Las pinceladas sobre la querencia de los Coen por el western se podrían ampliar hacia otras de sus películas, pero realmente no es necesario para hilar con el tema central del análisis. El niño que veía westerns y quedaba fascinado por su belleza, su ritmo trepidante o lento por momentos, su manera de atrapar al espectador fue capaz de vislumbrar que el género no había muerto en ningún momento. El western no es más que el modo de narración americana de un momento puntual, tanto a nivel literario, como principalmente, a nivel visual.

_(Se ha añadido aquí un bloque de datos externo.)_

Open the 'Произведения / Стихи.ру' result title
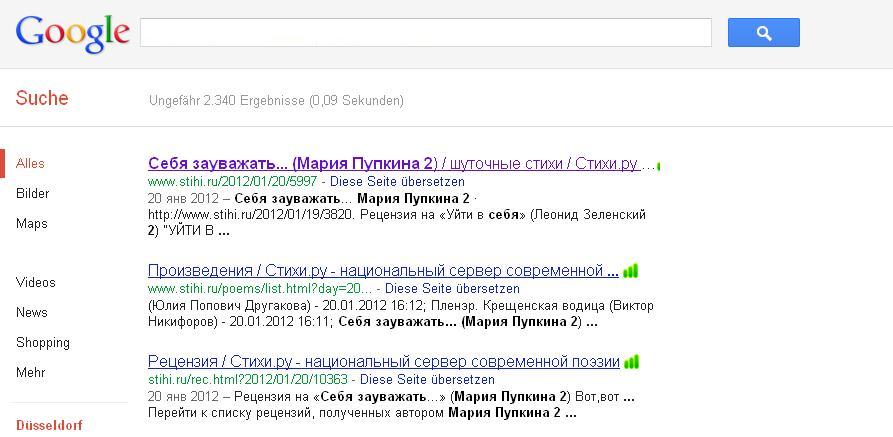(x=383, y=271)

Al igual que Mark Twain, William Faulkner, John Dos Passos, John Steinbeck, Alan Le May, Raymond Chandler o Cormac McCarthy han sido narradores americanos durante los dos últimos siglos, los hermanos Coen tienen la capacidad, con algunas de sus imágenes, de retratar la vida en América, en EEUU con más exactitud, el estilo de vida que a veces tanto nos cuesta entender en Europa. Comenzaron siendo los niños traviesos y experimentadores de la industria, pero su estilo narrativo, su retrato de personajes, situaciones y sentimientos está ya mucho más cerca del clasicismo que de la vanguardia. Son conocedores de ese medio oeste que retratan una y otra vez, han crecido en la zona con lo que conocen todos sus detalles, y al mismo tiempo son capaces de plasmarlo con la distancia necesaria para llegar al espectador que los observa al otro lado del mundo. Su retrato de los ciudadanos americanos como adultos y niños al mismo tiempo, superfluos y profundos simultáneamente, de naturaleza romántica y creyentes en las posibilidades del amor, la felicidad y la redención, lejos de resultar ingenuo o demasiado ideal, es tan polifacético que una vez más crea la distancia y al mismo tiempo acerca al público para acabar magnetizado por el conjunto.
El que fue niño y ahora llaman adulto ha comprendido con el tiempo que el western no ha muerto, nunca lo estuvo, sólo permaneció soterrado bajo capas estéticas de ciencia ficción en Almas de metal (Michael Crichton, 1973), Atmósfera cero (Peter Hyams, 1981) o en películas de Walter Hill como Los amos de la noche (The Warriors, 1979). En cualquier caso, siempre nos quedarán los relatos de Charles Portis y las películas de Ethan y Joel Coen, que nos harán recuperar el tiempo que se nos escapa, y nos devolvieron el gran género cuando ya parecía extinto.